UPDATED 12:20 EST / OCTOBER 31 2023


Judge dismisses most copyright claims by artists against generative AI art providers

A U.S. District judge in California Monday trimmed down a lawsuit filed by three artists against three generative artificial intelligence image providers in January — Stability AI Ltd., Defiant Art Inc. and Midjourney Inc. — who claimed the companies infringed on their copyrights by using their artwork to train their systems.

Judge William Orrick found in the ruling that copyright infringement claims against Midjourney and DeviantArt by plaintiffs Kelly McKernan, Karla Ortiz and Sarah Andersen were “defective in numerous respects” and cannot sustain themselves. With his decision he granted the two defendants their motion to dismiss.

Although he dismissed the lawsuits against Midjourney and DeviantArt, he allowed a single direct infringement complaint against Stability AI to proceed.

According to the original complaint, the artists claimed that the companies were using the plaintiffs’ copyrighted images to train Stability AI’s Stable Diffusion, a text-to-image AI generator, without getting their consent to use their work.

Image-generating AI systems need a vast number of images and artwork to train on in order to produce realistic and creative images. When prompted with a text description, the AI’s models will combine and synthesize the styles and components of the images it has been trained on to create a new image that matches the description. For example, a user could ask for, “A dog wearing a space suit running with a kite on the moon,” and the system would produce an equally imaginary image that would pull from the AI’s training set.
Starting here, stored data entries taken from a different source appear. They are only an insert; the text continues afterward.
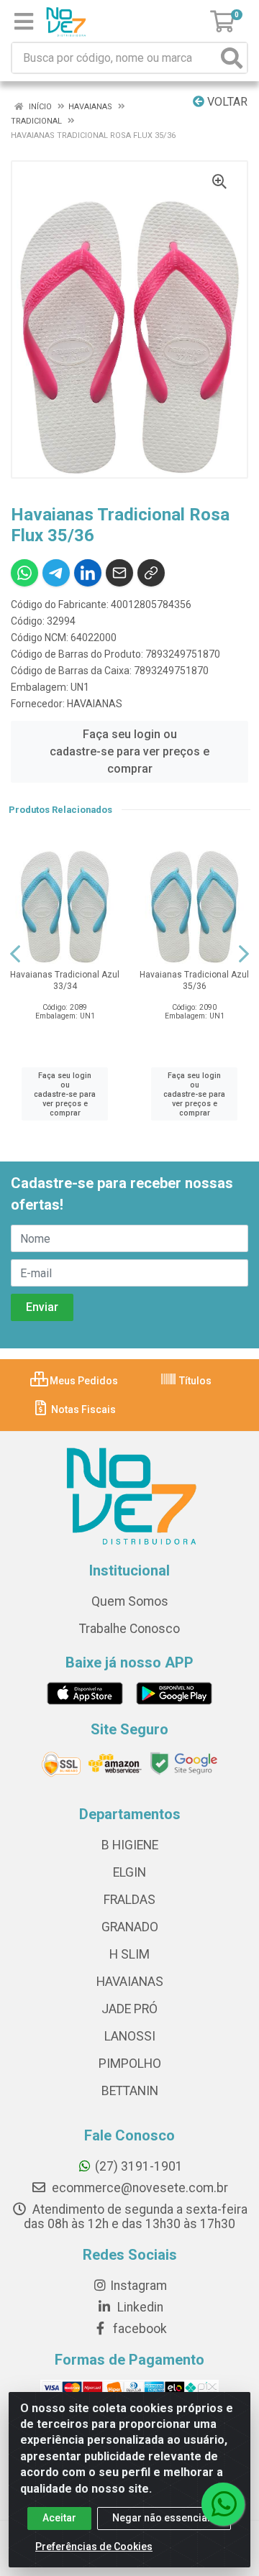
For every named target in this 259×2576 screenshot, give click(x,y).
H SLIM (129, 1954)
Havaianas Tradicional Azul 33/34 (64, 980)
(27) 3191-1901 (139, 2166)
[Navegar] (15, 954)
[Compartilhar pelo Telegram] (56, 572)
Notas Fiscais (82, 1409)
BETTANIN (129, 2091)
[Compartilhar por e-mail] (119, 572)
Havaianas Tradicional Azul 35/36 (194, 980)
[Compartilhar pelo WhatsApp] (24, 572)
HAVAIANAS (94, 703)
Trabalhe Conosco (129, 1629)
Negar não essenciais (164, 2518)
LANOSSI (129, 2036)
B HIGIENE (129, 1845)
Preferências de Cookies (94, 2546)
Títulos (194, 1380)
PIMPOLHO (130, 2063)
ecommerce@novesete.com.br (138, 2188)
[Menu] (24, 21)
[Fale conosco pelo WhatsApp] (223, 2504)
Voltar (225, 102)
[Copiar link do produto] (151, 572)
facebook (138, 2329)
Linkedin (138, 2307)
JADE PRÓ (129, 2009)
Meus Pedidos (82, 1380)
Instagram (138, 2285)
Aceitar (59, 2518)
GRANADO (129, 1927)
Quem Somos (129, 1601)
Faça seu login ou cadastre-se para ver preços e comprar (129, 751)
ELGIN (129, 1872)
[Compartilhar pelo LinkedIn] (87, 572)
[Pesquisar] (232, 58)
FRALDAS (129, 1899)
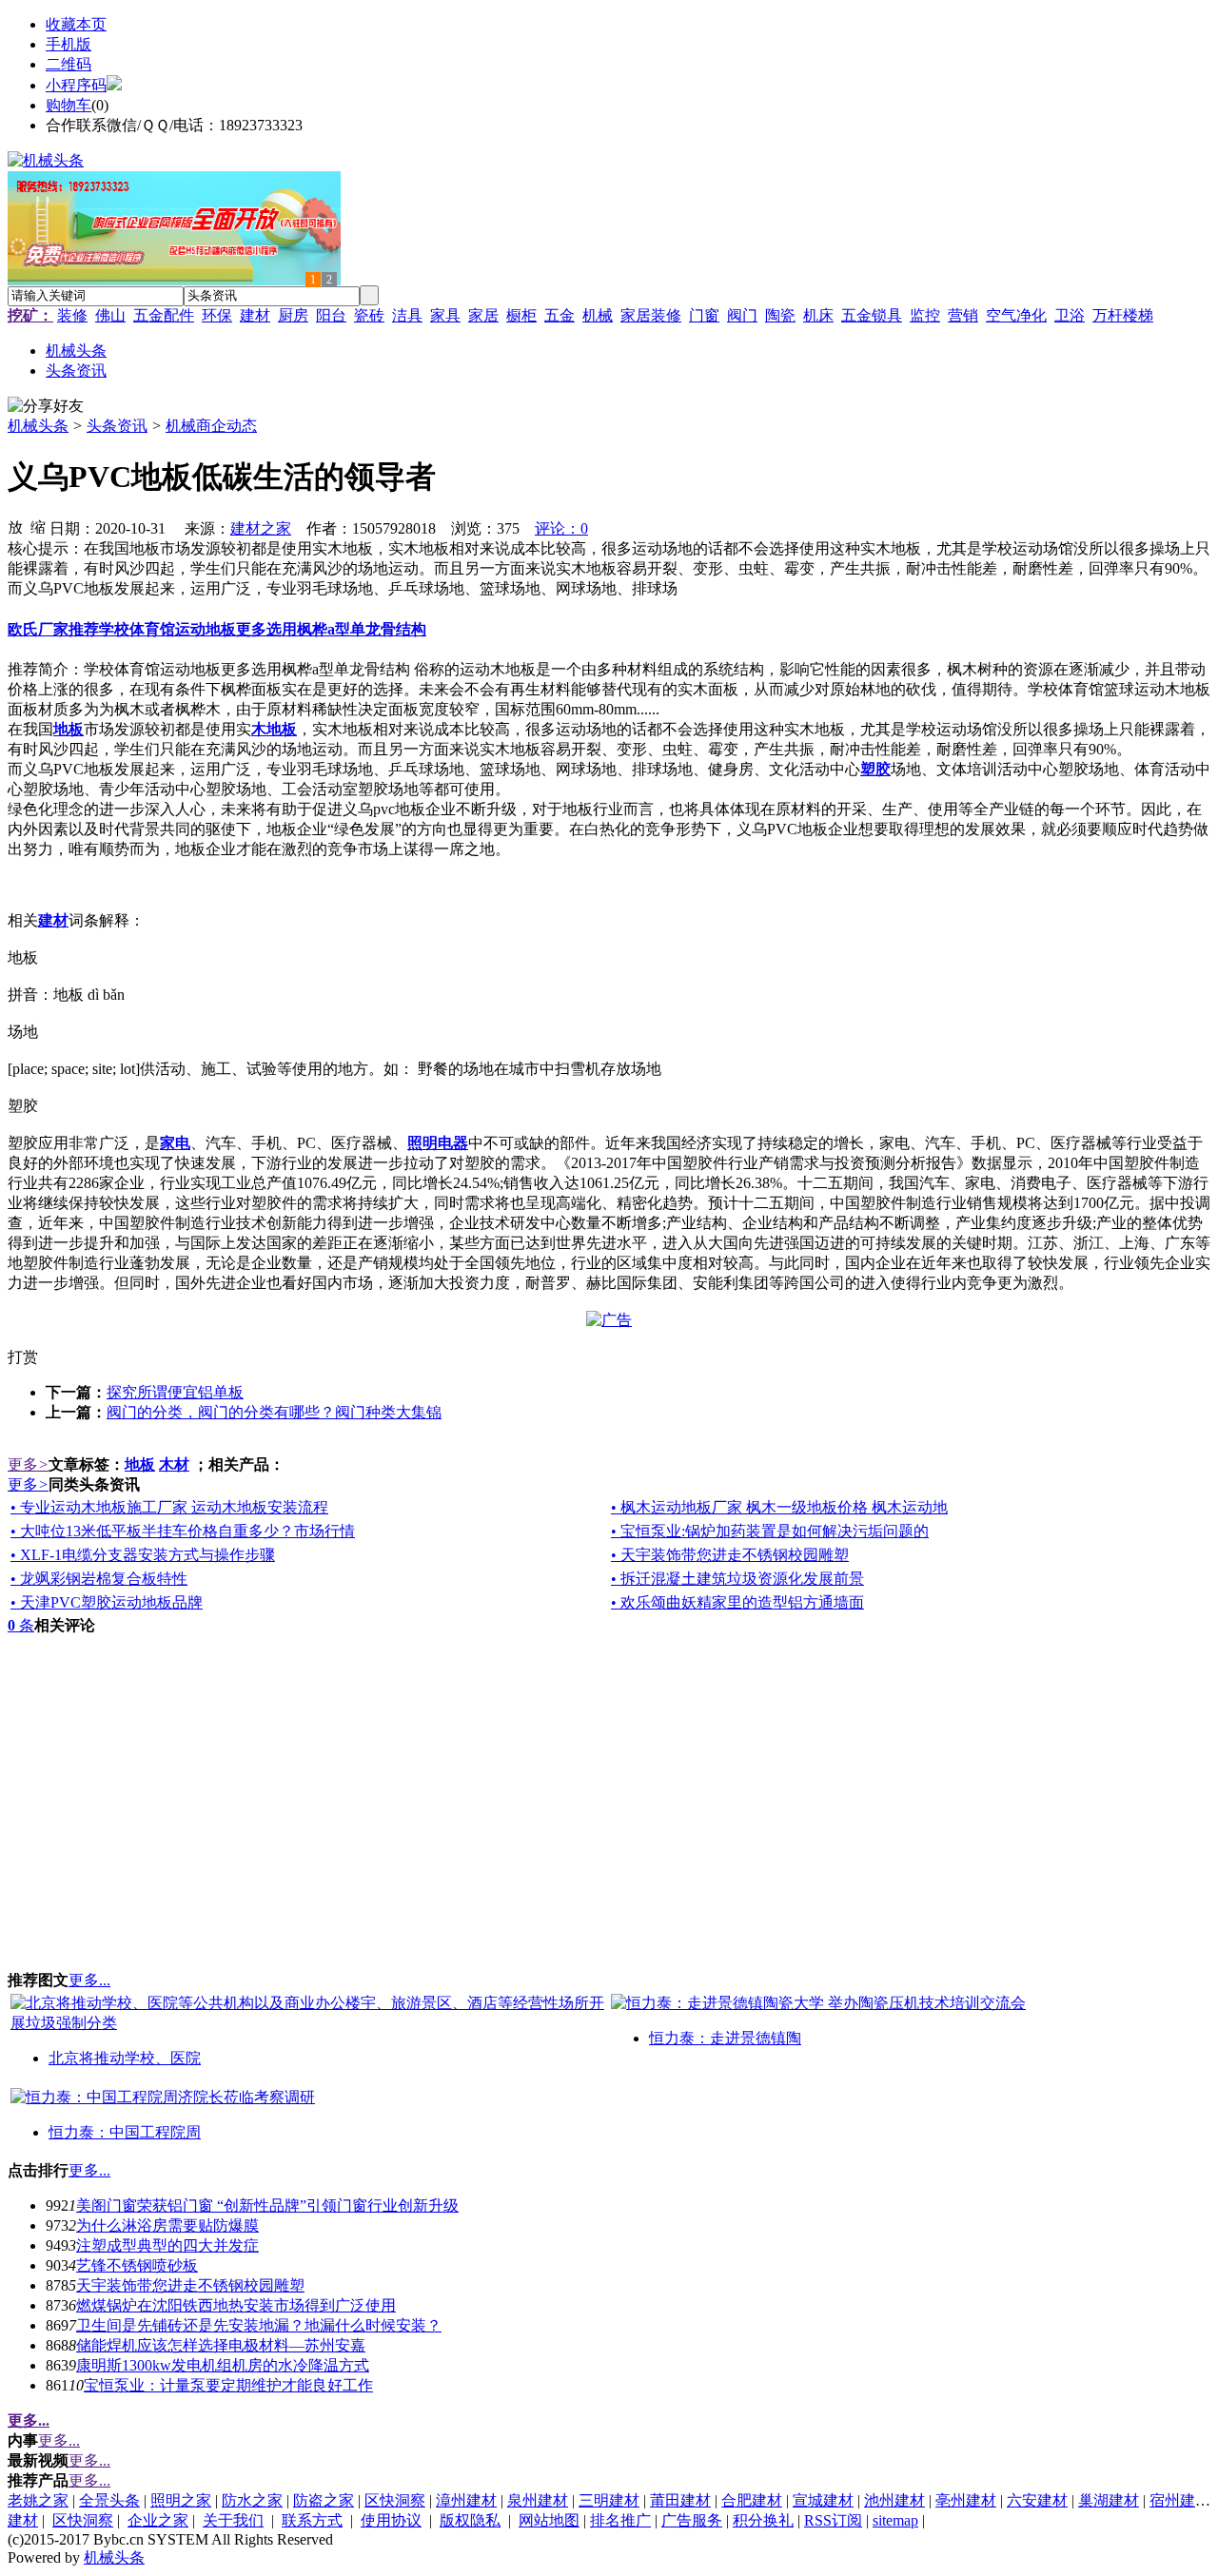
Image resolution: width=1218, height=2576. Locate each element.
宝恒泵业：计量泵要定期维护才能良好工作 (228, 2385)
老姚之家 (38, 2500)
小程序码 (76, 85)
According to Orrick, two of the plaintiff artists, McKernan and Ortiz, failed to copyright any of their works, meaning that they didn’t have sufficient grounds to make copyright claims. The judge also asked that they show that the artwork produced appeared substantially similar to their own works for the counts to proceed forward.

Claims against Midjourney and DeviantArt failed because they had nothing no bearing on Stability AI’s process of ingesting and training AI software. For example, DeviantArt, a social media site for artists and their fans to share their artwork, goes through a nonprofit based in Germany called LAION to gather internet media that is completely unrelated to Stability AI. In the case of Midjourney, it is itself a generative AI provider and doesn’t use Stability AI’s system whatsoever.

The lawsuit’s only surviving copyright count was the allegation by illustrator Sarah Andersen that Stability AI had violated direct copyright infringement. Other allegations included that the company also violated the Digital Millennium Copyright Act, or DMCA, the artists’ right of publicity and the platform’s terms of service. The judge said in the ruling that the case might have merit on those grounds.

“Plaintiffs have adequately alleged direct infringement based on the allegations that Stability ‘downloaded or otherwise acquired copies of billions of copyrighted images without permission to create Stable Diffusion,’ and used those images to train Stable Diffusion and caused those images to be stored at and incorporated into Stable Diffusion as compressed copies,” Orrick said.

With the ruling, the judge added that the plaintiffs will have a chance to amend their complaint.

This lawsuit represents one of an ongoing trend of growing copyright cases against AI developers. Getty Images Holdings Inc. is also currently engaged in a lawsuit against Stability AI for allegedly using its stock photos to train its AI systems. In July, comedian and author Sarah Silverman joined two other authors in suing ChatGPT developer OpenAI LP and Mark Zuckerberg’s Meta Platforms Inc., claiming that the companies used copyrighted materials from their books when training their artificial intelligence chatbots.

On the music front, Universal Music Group filed a lawsuit against the AI startup Anthropic earlier this month for allegedly violating copyright by ingesting song lyrics in the training of its Claude chatbot. By doing so, it allows Claude to reproduce songs and poetry on demand similar to or exactly like those of UMG artists, the group’s lawyers claimed.

“By refusing to license the content it is copying and distributing, Anthropic is depriving publishers and their songwriters of control over their copyrighted works and the hard-earned benefits of their creative endeavors,” the UMG lawyers wrote in the complaint.